# Endless compile time due to..?



## dlind (May 22, 2011)

Hello!

Yesterday I decided to dust off my old PII 450Mhz (1GB ram) and transform it into a mailserver with the help of FreeBSD 8.2. So I started out with 
	
	



```
cd /usr/ports/mail/postfix/ && make install clean
```
 and noticed that the configure took a very long time to finish and the compilation itself is barely moving.

I figure that the process should be somewhat faster than this. When I check *top* I notice that the process *cc1* takes up 100% of the CPU. Is this normal or should I investigate this further?

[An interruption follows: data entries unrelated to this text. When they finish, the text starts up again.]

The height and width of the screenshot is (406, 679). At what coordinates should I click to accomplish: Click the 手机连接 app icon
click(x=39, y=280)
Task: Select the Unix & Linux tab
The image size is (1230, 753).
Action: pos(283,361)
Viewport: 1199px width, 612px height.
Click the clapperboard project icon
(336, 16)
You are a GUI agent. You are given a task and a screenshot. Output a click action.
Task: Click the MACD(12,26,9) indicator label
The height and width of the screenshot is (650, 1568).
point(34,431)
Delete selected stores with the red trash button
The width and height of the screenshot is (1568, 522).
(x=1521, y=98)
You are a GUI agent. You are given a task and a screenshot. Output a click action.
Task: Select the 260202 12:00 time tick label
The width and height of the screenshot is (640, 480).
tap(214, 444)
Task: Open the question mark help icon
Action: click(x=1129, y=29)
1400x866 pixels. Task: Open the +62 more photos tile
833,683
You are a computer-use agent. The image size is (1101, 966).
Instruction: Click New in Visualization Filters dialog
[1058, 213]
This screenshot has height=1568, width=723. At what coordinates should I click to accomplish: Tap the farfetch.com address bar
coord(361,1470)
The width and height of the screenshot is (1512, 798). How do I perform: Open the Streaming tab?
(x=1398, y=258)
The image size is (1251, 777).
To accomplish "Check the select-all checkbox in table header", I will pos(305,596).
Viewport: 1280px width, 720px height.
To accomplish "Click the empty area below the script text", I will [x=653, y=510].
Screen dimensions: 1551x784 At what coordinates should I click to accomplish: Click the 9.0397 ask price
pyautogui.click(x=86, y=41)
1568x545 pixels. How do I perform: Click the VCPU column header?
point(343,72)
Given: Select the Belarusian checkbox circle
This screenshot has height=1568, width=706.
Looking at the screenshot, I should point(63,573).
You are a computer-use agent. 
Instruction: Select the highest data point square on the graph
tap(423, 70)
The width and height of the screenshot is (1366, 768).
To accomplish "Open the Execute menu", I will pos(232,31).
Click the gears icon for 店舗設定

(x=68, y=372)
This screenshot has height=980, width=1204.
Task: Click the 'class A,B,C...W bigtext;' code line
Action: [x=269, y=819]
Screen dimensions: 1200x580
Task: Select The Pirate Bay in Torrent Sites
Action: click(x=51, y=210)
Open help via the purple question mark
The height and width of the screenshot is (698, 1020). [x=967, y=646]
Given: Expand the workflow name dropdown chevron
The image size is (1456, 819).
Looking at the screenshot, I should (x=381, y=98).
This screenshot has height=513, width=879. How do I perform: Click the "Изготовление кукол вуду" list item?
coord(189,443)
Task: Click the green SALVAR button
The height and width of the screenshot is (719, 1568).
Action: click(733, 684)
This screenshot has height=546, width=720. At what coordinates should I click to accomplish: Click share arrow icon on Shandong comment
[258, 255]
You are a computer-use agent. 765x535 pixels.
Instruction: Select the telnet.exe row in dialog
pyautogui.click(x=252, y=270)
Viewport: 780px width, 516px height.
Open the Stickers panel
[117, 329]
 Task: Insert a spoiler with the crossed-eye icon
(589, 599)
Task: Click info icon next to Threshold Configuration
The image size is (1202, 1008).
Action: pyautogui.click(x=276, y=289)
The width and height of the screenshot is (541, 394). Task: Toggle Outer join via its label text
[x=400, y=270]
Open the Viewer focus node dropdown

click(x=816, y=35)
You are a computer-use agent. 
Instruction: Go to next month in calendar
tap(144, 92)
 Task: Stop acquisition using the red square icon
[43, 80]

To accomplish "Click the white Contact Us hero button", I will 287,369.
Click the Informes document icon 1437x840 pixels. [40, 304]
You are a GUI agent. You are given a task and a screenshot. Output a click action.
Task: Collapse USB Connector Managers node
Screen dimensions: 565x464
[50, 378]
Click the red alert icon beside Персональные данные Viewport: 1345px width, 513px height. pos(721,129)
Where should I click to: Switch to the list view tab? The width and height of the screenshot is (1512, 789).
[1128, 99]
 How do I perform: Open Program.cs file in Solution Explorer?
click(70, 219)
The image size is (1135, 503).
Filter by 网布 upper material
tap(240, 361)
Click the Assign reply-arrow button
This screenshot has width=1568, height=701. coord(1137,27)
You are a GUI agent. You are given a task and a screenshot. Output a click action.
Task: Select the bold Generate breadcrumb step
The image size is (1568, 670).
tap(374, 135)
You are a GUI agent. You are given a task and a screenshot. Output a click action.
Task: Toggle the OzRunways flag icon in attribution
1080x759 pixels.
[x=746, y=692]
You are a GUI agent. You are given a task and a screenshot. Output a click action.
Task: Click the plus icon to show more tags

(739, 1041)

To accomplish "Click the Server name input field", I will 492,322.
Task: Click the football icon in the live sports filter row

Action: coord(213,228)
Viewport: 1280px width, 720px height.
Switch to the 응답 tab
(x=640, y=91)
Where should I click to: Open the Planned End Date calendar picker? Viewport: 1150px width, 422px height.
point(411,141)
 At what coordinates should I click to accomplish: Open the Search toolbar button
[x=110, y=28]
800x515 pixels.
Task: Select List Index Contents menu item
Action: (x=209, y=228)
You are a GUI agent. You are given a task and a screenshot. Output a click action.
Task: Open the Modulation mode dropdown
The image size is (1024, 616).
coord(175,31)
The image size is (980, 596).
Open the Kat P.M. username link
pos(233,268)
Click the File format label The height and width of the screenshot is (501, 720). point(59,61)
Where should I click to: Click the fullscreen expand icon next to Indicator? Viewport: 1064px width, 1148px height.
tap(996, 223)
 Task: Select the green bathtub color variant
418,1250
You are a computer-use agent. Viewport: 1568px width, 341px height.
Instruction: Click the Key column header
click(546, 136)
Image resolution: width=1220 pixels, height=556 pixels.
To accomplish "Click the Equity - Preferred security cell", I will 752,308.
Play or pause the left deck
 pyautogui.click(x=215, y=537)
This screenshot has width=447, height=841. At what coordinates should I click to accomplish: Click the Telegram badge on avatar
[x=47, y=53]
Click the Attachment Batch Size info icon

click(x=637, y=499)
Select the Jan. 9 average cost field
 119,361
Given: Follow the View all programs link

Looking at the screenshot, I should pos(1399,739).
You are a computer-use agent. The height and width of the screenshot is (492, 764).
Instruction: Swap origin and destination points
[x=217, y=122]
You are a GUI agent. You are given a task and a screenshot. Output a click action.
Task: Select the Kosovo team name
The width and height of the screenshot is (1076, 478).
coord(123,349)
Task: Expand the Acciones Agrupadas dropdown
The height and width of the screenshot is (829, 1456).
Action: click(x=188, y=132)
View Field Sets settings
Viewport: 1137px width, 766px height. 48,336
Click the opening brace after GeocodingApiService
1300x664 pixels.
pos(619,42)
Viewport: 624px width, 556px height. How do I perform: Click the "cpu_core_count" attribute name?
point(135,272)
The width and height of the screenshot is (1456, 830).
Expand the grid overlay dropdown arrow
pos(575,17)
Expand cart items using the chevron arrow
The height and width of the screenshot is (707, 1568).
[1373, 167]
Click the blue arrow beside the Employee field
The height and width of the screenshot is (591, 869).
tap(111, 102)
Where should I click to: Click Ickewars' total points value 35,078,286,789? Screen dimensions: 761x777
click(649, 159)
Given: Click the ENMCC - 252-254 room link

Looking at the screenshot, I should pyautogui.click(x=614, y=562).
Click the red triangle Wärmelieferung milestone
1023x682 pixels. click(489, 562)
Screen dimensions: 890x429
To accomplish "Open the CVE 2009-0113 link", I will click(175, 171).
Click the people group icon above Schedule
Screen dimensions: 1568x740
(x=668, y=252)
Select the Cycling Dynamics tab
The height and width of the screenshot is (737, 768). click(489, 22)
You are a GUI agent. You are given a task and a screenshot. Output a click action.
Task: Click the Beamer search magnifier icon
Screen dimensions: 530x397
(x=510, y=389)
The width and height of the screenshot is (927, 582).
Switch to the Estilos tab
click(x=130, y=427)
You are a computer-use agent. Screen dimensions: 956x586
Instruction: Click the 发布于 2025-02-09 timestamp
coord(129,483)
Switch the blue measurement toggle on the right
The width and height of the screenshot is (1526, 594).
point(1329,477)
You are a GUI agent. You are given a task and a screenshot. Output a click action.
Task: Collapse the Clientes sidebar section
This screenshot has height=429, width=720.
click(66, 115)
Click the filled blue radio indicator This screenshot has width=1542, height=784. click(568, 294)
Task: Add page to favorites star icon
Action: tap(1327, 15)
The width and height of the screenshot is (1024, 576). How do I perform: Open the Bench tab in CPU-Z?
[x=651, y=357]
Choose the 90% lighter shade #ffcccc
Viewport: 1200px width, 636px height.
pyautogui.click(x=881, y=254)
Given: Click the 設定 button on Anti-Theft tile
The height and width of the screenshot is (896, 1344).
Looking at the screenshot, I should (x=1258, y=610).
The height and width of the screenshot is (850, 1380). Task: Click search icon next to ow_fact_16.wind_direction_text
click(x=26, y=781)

Any idea is a great idea! 

Regards,

David


----------



## rusty (May 22, 2011)

Ctrl+T in the running terminal might give some more output.
Postfix shouldn't take very long to build.


----------



## wblock@ (May 22, 2011)

Yes, a Pentium II will take a while to compile things.  100% CPU in cc1 while it's compiling is normal.


----------



## DutchDaemon (May 23, 2011)

If you're on that slow a CPU consider using packages whenever you can and only use ports when you need certain non-default options.


----------



## UNIXgod (May 23, 2011)

Having a nice slim kernel on that box should improve compile times drastically.


----------



## phoenix (May 24, 2011)

And just how would a slim kernel affect how fast a CPU can compile C code?  Compilation times are limited by the speed of the CPU, the speed/amount of RAM, and the speed of the disks.  Not the size of the kernel.


----------